Europe is the largest market for biopolymers, with 60% of total production centered there. Average global growth is 12.6% pa, and the overall market is expected to grow from 65000 MT in 2005 to 100000 MT in 2010. Most of that usage will still be in two applications: compost bags and loose-fill packaging.
High expectations for biopolymer markets are required to be viewed with respect to commercial realities. Efforts are focused on boosting mechanical and thermal properties so that biopolymers can be effective alternatives to less costly commodity materials. The constant high speed of development of new bio-materials and applications continues to meet the practical obstacles that hinder their growth such as high prices, limited production capacity and the lack of an infrastructure for effective composting (particularly in North America). Despite setbacks, new materials and modifying agents are expanding the reach and application of biopolymers, particularly in the case of polylactic acid (PLA). Among the new developments discussed at Plastics Technology's recent Conference, are PLA foam grades for thermoformed meat trays, new additives for greater strength and reduced degradation, and fiber-reinforced materials that will expand biopolymers' reach into blow molded bottles.

Slower-than-expected acceptance of biopolymers seemingly contradicts the escalating interest from both consumers and manufacturers in renewable resources, sustainable packaging and reduced dependence on fossil fuels. Market analysts assumed that production and public acceptance of biopolymers would increase and prices would fall to a level competitive with petrochemical based polymers.
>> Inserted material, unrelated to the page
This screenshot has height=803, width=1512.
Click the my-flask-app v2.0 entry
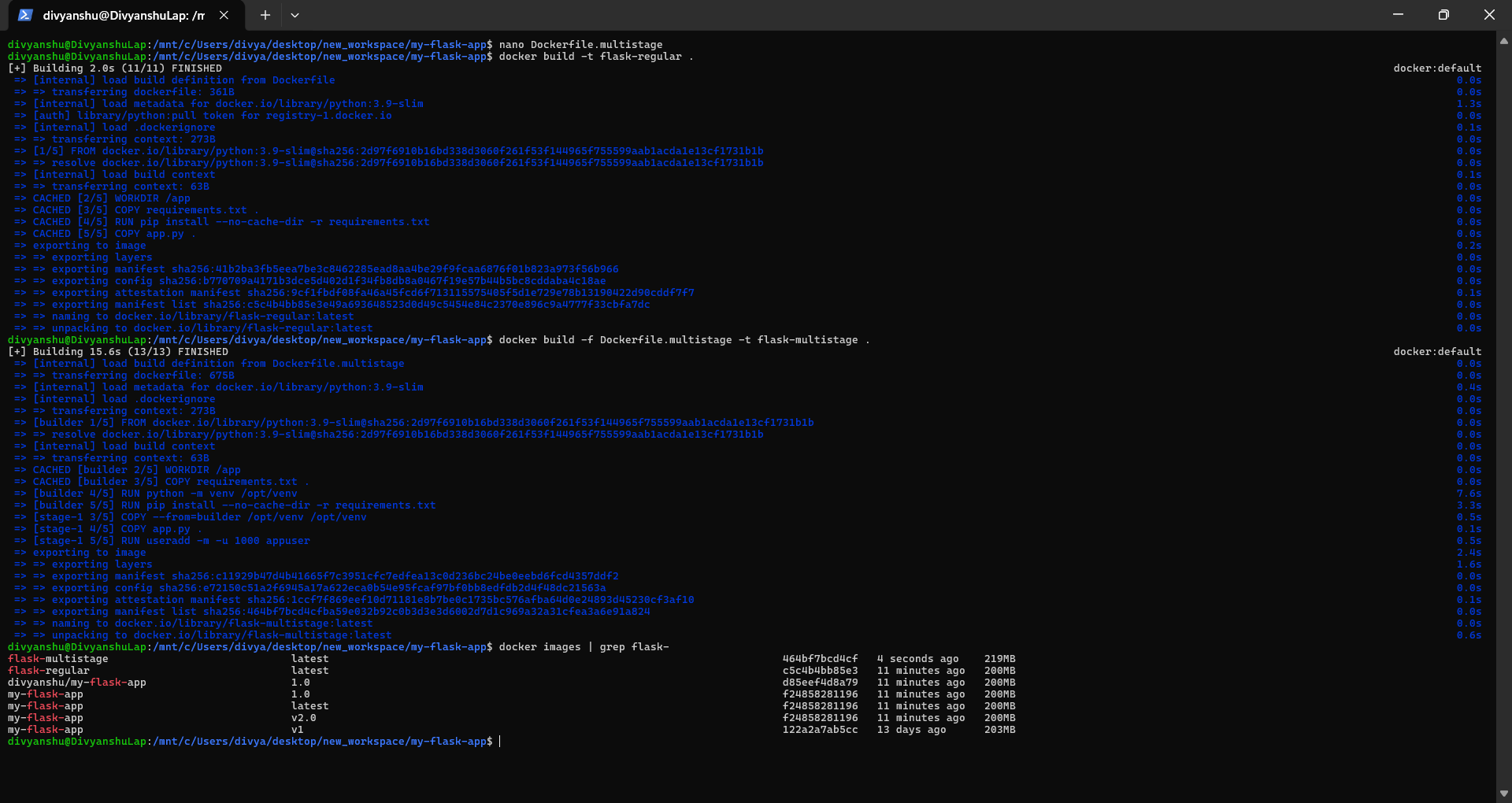(x=45, y=717)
It has not happened, even in Europe, where growth is the strongest. In USA, PLA prices have fallen, but are still in the range of about US$2-2.2/kg. They are not yet competitive with commodity thermoplastics. Greater U.S. acceptance of biopolymers hinges on development of a composting infrastructure and increased landfill costs to encourage composting.

Limited production capacity for today's best-known biopolymer, PLA, is also a looming concern. The main domestic producer, Nature works' 150000 metric tpa is sold out. Still, the number of researchers, packagers, and processors working with PLA has climbed dramatically the last two years, and applications are multiplying.
Considerable activity is focused on PLA because of its early commercial success and adoption by retailers like Wal-Mart. Much of current R&D seeks to boost PLA's performance profile and match its properties to commodities such as polystyrene. Natureworks is working with two processors to develop the first thermoformed trays of PLA foam in North America. Foamed containers would expand PLA's penetration in rigid packaging beyond clear, thermoformed containers for fresh produce, baked goods, and deli foods.
A key ingredient in the low-density foam grades is a chain-extender additive called CESA-extend from Clariant. At 0.4% to 0.7% loadings, this masterbatch significantly raises PLA's intrinsic viscosity (I.V.) and melt strength, which are the two major limitations.
Thermoformed PLA foam meat trays have already been introduced in Europe by Coopbox Europe SpA of Reggio Emilia, Italy, a leading producer of foam packaging for fresh foods. Its Naturalbox packaging, made of NatureWorks PLA, can be used in standard packaging lines with stretch films or sealed with PLA film for a 100% biodegradable solution.

Recent development work conducted by the National Nutraceutical Center at Clemson Univ. demonstrates that natural fibers such as cotton can be blended with PLA to produce compounds for injection-blow molded bottles. The formulation also includes a small amount of herbs including turmeric, which reportedly boosts UV resistance 45% higher than that of PET. The bottles also boast low moisture and oxygen transmission.
Two new impact modifiers from Arkema almost double the toughness of PLA.
A new biodegradable antioxidant for PLA has also been developed. The product is claimed to protect PLA from heat degradation better than competitive antioxidants. The new material, initially developed at the Univ. of Mass. at Lowell, reportedly also gives PLA three to four times better shelf life. It is expected to be commercialized later this year.
More new additives are being introduced to boost PLA's processability and performance.